Description of the task:
Print the data in full, exactly as it reads.

-- Data shown follows --

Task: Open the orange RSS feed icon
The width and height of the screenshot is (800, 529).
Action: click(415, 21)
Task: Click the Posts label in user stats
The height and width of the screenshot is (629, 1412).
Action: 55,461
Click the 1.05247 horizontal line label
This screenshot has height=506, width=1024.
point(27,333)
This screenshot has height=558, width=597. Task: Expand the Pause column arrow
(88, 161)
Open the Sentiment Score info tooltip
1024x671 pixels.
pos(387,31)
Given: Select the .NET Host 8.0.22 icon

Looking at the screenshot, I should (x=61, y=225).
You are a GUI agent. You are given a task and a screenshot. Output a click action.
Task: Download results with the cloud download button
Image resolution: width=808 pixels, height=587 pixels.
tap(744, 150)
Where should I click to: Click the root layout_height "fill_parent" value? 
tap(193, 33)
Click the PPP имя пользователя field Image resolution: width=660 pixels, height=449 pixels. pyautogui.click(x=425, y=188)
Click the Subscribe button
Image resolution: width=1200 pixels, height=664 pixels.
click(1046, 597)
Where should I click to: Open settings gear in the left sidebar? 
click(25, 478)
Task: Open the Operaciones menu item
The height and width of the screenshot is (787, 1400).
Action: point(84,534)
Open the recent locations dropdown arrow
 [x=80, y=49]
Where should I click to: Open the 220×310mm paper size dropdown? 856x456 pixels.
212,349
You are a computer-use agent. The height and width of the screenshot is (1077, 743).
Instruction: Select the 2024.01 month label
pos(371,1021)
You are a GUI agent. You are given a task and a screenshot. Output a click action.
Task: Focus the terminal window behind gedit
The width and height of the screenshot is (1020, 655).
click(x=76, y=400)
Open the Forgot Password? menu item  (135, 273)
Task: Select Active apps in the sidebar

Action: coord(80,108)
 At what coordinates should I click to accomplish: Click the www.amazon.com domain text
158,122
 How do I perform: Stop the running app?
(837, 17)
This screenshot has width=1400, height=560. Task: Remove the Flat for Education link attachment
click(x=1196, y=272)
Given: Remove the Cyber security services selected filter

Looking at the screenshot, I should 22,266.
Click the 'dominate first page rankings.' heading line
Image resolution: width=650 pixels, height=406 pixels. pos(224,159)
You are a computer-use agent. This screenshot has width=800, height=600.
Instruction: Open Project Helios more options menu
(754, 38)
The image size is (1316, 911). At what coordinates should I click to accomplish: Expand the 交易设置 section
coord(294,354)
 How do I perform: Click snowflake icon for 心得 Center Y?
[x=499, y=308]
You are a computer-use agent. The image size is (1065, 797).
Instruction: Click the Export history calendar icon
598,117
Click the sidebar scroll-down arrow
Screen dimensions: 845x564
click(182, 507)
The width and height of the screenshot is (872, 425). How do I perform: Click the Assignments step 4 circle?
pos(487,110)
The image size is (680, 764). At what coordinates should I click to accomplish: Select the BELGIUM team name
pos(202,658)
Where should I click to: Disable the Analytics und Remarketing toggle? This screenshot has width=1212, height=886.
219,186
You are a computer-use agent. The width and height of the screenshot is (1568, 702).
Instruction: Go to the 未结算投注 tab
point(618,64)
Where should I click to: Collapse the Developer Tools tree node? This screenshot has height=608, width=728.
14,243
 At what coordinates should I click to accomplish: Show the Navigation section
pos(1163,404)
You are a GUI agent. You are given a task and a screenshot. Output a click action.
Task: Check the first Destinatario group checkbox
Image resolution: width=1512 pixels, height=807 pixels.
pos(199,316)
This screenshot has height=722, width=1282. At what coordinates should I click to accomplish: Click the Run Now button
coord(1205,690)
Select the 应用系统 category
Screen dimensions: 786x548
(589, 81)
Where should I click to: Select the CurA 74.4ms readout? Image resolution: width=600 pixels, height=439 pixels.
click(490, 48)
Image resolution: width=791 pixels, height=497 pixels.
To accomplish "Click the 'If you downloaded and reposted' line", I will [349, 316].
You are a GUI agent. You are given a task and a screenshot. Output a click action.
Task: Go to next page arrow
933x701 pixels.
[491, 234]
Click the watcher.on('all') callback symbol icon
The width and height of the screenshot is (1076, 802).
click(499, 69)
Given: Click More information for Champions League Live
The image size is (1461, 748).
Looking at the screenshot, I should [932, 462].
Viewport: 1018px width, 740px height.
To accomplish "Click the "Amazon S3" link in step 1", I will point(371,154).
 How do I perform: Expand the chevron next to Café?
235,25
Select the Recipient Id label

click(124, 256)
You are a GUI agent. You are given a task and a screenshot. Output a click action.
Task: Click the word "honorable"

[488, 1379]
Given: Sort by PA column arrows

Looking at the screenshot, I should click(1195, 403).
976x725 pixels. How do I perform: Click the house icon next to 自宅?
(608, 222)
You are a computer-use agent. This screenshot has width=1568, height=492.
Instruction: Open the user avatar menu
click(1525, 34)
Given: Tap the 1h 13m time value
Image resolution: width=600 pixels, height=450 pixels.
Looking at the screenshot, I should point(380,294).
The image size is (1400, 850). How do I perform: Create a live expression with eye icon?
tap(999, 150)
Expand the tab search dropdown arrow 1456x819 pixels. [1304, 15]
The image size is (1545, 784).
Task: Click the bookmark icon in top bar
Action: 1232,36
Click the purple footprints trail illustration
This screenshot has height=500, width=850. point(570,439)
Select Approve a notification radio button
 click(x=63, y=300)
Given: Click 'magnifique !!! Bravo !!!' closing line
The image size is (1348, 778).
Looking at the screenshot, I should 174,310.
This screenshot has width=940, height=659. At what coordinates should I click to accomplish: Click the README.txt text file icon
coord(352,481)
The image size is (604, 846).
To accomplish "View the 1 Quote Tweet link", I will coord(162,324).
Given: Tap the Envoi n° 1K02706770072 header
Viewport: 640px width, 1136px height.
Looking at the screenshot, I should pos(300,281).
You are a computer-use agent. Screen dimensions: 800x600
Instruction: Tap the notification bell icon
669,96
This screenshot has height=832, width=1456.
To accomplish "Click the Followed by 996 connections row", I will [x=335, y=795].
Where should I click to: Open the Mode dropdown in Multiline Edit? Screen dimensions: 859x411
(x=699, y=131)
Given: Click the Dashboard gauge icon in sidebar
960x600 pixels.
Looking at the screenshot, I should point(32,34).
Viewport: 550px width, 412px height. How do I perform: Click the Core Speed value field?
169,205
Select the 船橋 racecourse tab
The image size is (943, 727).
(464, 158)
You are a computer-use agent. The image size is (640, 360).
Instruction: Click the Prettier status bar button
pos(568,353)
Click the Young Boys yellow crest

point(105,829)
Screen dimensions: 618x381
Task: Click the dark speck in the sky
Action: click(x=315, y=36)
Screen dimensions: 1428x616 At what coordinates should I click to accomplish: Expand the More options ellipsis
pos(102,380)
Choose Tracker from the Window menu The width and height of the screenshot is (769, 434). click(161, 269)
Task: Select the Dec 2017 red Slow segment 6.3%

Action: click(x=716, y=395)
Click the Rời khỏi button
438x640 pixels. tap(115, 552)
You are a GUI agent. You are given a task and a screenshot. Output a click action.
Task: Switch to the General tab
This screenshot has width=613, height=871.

-- Data shown concluded --

Written solution:
Task: Open the orange RSS feed icon
The width and height of the screenshot is (800, 529).
Action: click(415, 21)
Task: Click the Posts label in user stats
The height and width of the screenshot is (629, 1412).
Action: 55,461
Click the 1.05247 horizontal line label
This screenshot has height=506, width=1024.
point(27,333)
This screenshot has height=558, width=597. Task: Expand the Pause column arrow
(88, 161)
Open the Sentiment Score info tooltip
1024x671 pixels.
pos(387,31)
Given: Select the .NET Host 8.0.22 icon

Looking at the screenshot, I should (x=61, y=225).
You are a GUI agent. You are given a task and a screenshot. Output a click action.
Task: Download results with the cloud download button
Image resolution: width=808 pixels, height=587 pixels.
tap(744, 150)
Where should I click to: Click the root layout_height "fill_parent" value? 
tap(193, 33)
Click the PPP имя пользователя field Image resolution: width=660 pixels, height=449 pixels. pyautogui.click(x=425, y=188)
Click the Subscribe button
Image resolution: width=1200 pixels, height=664 pixels.
click(1046, 597)
Where should I click to: Open settings gear in the left sidebar? 
click(25, 478)
Task: Open the Operaciones menu item
The height and width of the screenshot is (787, 1400).
Action: point(84,534)
Open the recent locations dropdown arrow
 [x=80, y=49]
Where should I click to: Open the 220×310mm paper size dropdown? 856x456 pixels.
212,349
You are a computer-use agent. The height and width of the screenshot is (1077, 743).
Instruction: Select the 2024.01 month label
pos(371,1021)
You are a GUI agent. You are given a task and a screenshot. Output a click action.
Task: Focus the terminal window behind gedit
The width and height of the screenshot is (1020, 655).
click(x=76, y=400)
Open the Forgot Password? menu item  (135, 273)
Task: Select Active apps in the sidebar

Action: coord(80,108)
 At what coordinates should I click to accomplish: Click the www.amazon.com domain text
158,122
 How do I perform: Stop the running app?
(837, 17)
This screenshot has width=1400, height=560. Task: Remove the Flat for Education link attachment
click(x=1196, y=272)
Given: Remove the Cyber security services selected filter

Looking at the screenshot, I should 22,266.
Click the 'dominate first page rankings.' heading line
Image resolution: width=650 pixels, height=406 pixels. pos(224,159)
You are a computer-use agent. This screenshot has width=800, height=600.
Instruction: Open Project Helios more options menu
(754, 38)
The image size is (1316, 911). At what coordinates should I click to accomplish: Expand the 交易设置 section
coord(294,354)
 How do I perform: Click snowflake icon for 心得 Center Y?
[x=499, y=308]
You are a computer-use agent. The image size is (1065, 797).
Instruction: Click the Export history calendar icon
598,117
Click the sidebar scroll-down arrow
Screen dimensions: 845x564
click(182, 507)
The width and height of the screenshot is (872, 425). How do I perform: Click the Assignments step 4 circle?
pos(487,110)
The image size is (680, 764). At what coordinates should I click to accomplish: Select the BELGIUM team name
pos(202,658)
Where should I click to: Disable the Analytics und Remarketing toggle? This screenshot has width=1212, height=886.
219,186
You are a computer-use agent. The width and height of the screenshot is (1568, 702).
Instruction: Go to the 未结算投注 tab
point(618,64)
Where should I click to: Collapse the Developer Tools tree node? This screenshot has height=608, width=728.
14,243
 At what coordinates should I click to accomplish: Show the Navigation section
pos(1163,404)
You are a GUI agent. You are given a task and a screenshot. Output a click action.
Task: Check the first Destinatario group checkbox
Image resolution: width=1512 pixels, height=807 pixels.
pos(199,316)
This screenshot has height=722, width=1282. At what coordinates should I click to accomplish: Click the Run Now button
coord(1205,690)
Select the 应用系统 category
Screen dimensions: 786x548
(589, 81)
Where should I click to: Select the CurA 74.4ms readout? Image resolution: width=600 pixels, height=439 pixels.
click(490, 48)
Image resolution: width=791 pixels, height=497 pixels.
To accomplish "Click the 'If you downloaded and reposted' line", I will [349, 316].
You are a GUI agent. You are given a task and a screenshot. Output a click action.
Task: Go to next page arrow
933x701 pixels.
[491, 234]
Click the watcher.on('all') callback symbol icon
The width and height of the screenshot is (1076, 802).
click(499, 69)
Given: Click More information for Champions League Live
The image size is (1461, 748).
Looking at the screenshot, I should [932, 462].
Viewport: 1018px width, 740px height.
To accomplish "Click the "Amazon S3" link in step 1", I will point(371,154).
 How do I perform: Expand the chevron next to Café?
235,25
Select the Recipient Id label

click(124, 256)
You are a GUI agent. You are given a task and a screenshot. Output a click action.
Task: Click the word "honorable"

[488, 1379]
Given: Sort by PA column arrows

Looking at the screenshot, I should click(1195, 403).
976x725 pixels. How do I perform: Click the house icon next to 自宅?
(608, 222)
You are a computer-use agent. This screenshot has width=1568, height=492.
Instruction: Open the user avatar menu
click(1525, 34)
Given: Tap the 1h 13m time value
Image resolution: width=600 pixels, height=450 pixels.
Looking at the screenshot, I should point(380,294).
The image size is (1400, 850). How do I perform: Create a live expression with eye icon?
tap(999, 150)
Expand the tab search dropdown arrow 1456x819 pixels. [1304, 15]
The image size is (1545, 784).
Task: Click the bookmark icon in top bar
Action: 1232,36
Click the purple footprints trail illustration
This screenshot has height=500, width=850. point(570,439)
Select Approve a notification radio button
 click(x=63, y=300)
Given: Click 'magnifique !!! Bravo !!!' closing line
The image size is (1348, 778).
Looking at the screenshot, I should 174,310.
This screenshot has width=940, height=659. At what coordinates should I click to accomplish: Click the README.txt text file icon
coord(352,481)
The image size is (604, 846).
To accomplish "View the 1 Quote Tweet link", I will coord(162,324).
Given: Tap the Envoi n° 1K02706770072 header
Viewport: 640px width, 1136px height.
Looking at the screenshot, I should pos(300,281).
You are a computer-use agent. Screen dimensions: 800x600
Instruction: Tap the notification bell icon
669,96
This screenshot has height=832, width=1456.
To accomplish "Click the Followed by 996 connections row", I will [x=335, y=795].
Where should I click to: Open the Mode dropdown in Multiline Edit? Screen dimensions: 859x411
(x=699, y=131)
Given: Click the Dashboard gauge icon in sidebar
960x600 pixels.
Looking at the screenshot, I should point(32,34).
Viewport: 550px width, 412px height. How do I perform: Click the Core Speed value field?
169,205
Select the 船橋 racecourse tab
The image size is (943, 727).
(464, 158)
You are a computer-use agent. The image size is (640, 360).
Instruction: Click the Prettier status bar button
pos(568,353)
Click the Young Boys yellow crest

point(105,829)
Screen dimensions: 618x381
Task: Click the dark speck in the sky
Action: click(x=315, y=36)
Screen dimensions: 1428x616 At what coordinates should I click to accomplish: Expand the More options ellipsis
pos(102,380)
Choose Tracker from the Window menu The width and height of the screenshot is (769, 434). click(161, 269)
Task: Select the Dec 2017 red Slow segment 6.3%

Action: click(x=716, y=395)
Click the Rời khỏi button
438x640 pixels. tap(115, 552)
You are a GUI agent. You are given a task and a screenshot. Output a click action.
Task: Switch to the General tab
This screenshot has width=613, height=871.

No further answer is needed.